Where Am I?
Overview and East/West Traffic
SNAT
* Floating IPs
In The Good Old Days…
Legacy routers provide floating IPs connectivity by performing 1:1 NAT between the VM’s fixed IP and its floating IP inside the router namespace. Additionally, the L3 agent throws out a gratuitous ARP when it configures the floating IP on the router’s external device. This is done to advertise to the external network that the floating IP is reachable via the router’s external device’s MAC address. Floating IPs are configured as /32 prefixes on the router’s external device and so the router answers any ARP requests for these addresses. Legacy routers are of course scheduled only on a select subgroup of nodes known as network nodes.
Things Are About to Get Weird
In the DVR world, however, things are very different. This is going to get very complicated very fast so let’s understand how and why we got there. We could have kept things the way they are and configured floating IPs on the router’s ‘qg’ device. Or could we? Let’s consider that for a moment:
- MAC addresses! Network engineers go to great lengths to minimize broadcast domains because networking devices have fairly modest upper bounds on their MAC tables. Most external networks use flat or VLAN networking: It is possible to subdivide them by using multiple external networks, or multiple subnets on a single external network, but let’s consider a single external network for the purpose of this discussion. With legacy routers you would ‘consume’ a MAC address on the external network per router. If we kept the existing model but distributed the routers, we would consume a MAC address for every (node, router) pair. This would quickly explode the size of the broadcast domain. Not good!

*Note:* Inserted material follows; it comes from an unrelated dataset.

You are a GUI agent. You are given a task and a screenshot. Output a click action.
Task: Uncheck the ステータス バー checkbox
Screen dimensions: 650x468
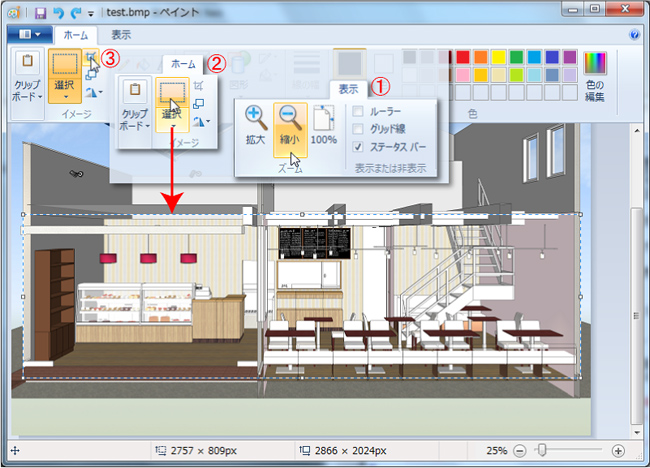[x=358, y=146]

- IP addresses! Legacy routers configure a routable address on their external devices. It’s not wasted by any means because it is used for SNAT traffic. With DVR, as we noticed in the previous blog post, we do the same. Do we actually need a dedicated router IP per compute node then? No, not really. Not for FIP NAT purposes. You might want one for troubleshooting purposes, but it’s not needed for NAT. Instead, it was chosen to allocate a dedicated IP address for every (node, external network) pair.
Where We Ended Up
Let’s jump ahead and see how everything is wired up (On compute nodes):
When a floating IP is attached to a VM, the L3 agent creates a FIP namespace (If one does not already exist) for the external network that the FIP belongs to:
[stack@vpn-6-21 devstack (master=)]$ ip netns fip-cef4f7b4-c344-4904-a847-a9960f58fb20 qrouter-ef25020f-012c-41d6-a36e-f2f09cb8ea62
As we can see the fip namespace name is determined by the ID of the external network it represents:
[stack@vpn-6-21 devstack (master=)]$ neutron net-show public ... | id | cef4f7b4-c344-4904-a847-a9960f58fb20 | ...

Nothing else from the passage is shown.